Yüce Sanat ve Yaratılış: Kudretin İmzası
Yüce Sanat ve Yaratılış: Kudretin İmzası
> “Bütün yıldızları elinde tutamayan bir tek zerreye rab olamaz.”
>
Bu söz, kâinatın işleyişindeki mükemmel düzenden ve yaratıcının mutlak gücünden bahseder. Bize, en küçükten en büyüğe kadar her şeyin birbiriyle nasıl ilişki içinde olduğunu gösterir. Yıldızlar, devasa kütleleri ve akıl almaz hızlarıyla uzayda hareket ederken, en küçük zerreler (atomlar) dahi belirli kanunlara tabi olarak hareket eder. Bu düzenin tamamını kontrol edemeyen bir varlığın, tek bir zerreye bile tam anlamıyla hükmedemeyeceği ifade edilir. Bu, yaratıcının kudretinin sınırsız olduğunu ve bu kudretin evrenin her noktasında tecelli ettiğini gösterir. Bir düşünür için bu, her şeyin tesadüf eseri olmadığını, aksine her zerrede bir plan ve maksat bulunduğunu isbat eden bir delildir. Bu hikmetli ifade, insana acizliğini hatırlatır ve sonsuz kudret sahibi olan Rabbinin önünde ne kadar küçük ve aciz olduğunu idrak etmesini sağlar.

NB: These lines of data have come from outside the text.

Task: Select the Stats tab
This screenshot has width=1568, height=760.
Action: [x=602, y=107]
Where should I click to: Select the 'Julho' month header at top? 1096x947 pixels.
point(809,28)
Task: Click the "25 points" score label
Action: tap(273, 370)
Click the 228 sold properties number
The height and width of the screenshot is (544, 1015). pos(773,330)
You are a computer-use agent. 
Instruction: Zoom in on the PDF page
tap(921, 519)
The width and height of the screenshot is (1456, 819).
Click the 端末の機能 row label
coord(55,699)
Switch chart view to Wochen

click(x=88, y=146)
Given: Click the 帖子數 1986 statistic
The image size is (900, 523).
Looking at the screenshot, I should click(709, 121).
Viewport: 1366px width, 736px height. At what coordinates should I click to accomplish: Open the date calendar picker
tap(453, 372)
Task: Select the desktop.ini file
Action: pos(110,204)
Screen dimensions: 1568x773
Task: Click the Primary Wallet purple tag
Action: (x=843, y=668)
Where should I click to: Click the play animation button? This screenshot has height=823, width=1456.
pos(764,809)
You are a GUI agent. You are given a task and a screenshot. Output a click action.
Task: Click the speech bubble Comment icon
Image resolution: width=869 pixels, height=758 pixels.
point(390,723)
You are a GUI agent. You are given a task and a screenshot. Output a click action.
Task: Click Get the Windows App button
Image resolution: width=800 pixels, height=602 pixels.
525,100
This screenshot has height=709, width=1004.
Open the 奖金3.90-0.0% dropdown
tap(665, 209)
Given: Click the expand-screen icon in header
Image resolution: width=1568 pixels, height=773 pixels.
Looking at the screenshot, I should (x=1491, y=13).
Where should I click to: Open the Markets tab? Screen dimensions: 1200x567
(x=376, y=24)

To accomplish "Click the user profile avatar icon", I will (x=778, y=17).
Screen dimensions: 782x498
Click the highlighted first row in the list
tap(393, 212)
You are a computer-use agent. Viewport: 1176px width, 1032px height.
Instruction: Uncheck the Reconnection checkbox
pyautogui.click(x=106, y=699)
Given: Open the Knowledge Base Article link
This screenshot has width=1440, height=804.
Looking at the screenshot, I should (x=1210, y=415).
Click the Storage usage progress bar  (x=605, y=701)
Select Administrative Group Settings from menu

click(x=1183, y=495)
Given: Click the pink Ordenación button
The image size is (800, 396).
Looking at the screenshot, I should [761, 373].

Razı Olmanın Sırrı: Kul ve Rabb Arasındaki Mukaddes Bağ
> “Sen O’ndan razı, O da senden razı olarak Rabbine dön!” – Fecr Suresi, 28. ayet
>
Bu ayet, bir kulun hayatının en yüce gayelerinden birini özetler: “Razı olmak”. İman eden bir insanın en büyük hedefi, yaratıcısının kendisinden razı olmasıdır. Bu razılık, dünya hayatında gösterilen sabır, tevekkül, şükür ve ihlaslı amellerle kazanılır. Ancak, ayetin güzelliği, bu razılığın tek taraflı olmadığını, aksine karşılıklı olduğunu belirtmesidir. İnsan, karşılaştığı her durumda, iyi ve kötü, nimet ve musibet, Allah’ın takdirine razı olursa, Allah da o kuldan razı olur. Bu, kulun nefsini terbiye etmesi ve acizliğini kabul etmesiyle mümkündür. Razı olan bir kalp, ne zorluklardan korkar ne de nimetlerin geçiciliğiyle sarhoş olur. Bu, aynı zamanda insanın hayatının sonunda Rabbine dönerken, gönül rahatlığıyla ve huzurla döneceğinin de müjdesidir.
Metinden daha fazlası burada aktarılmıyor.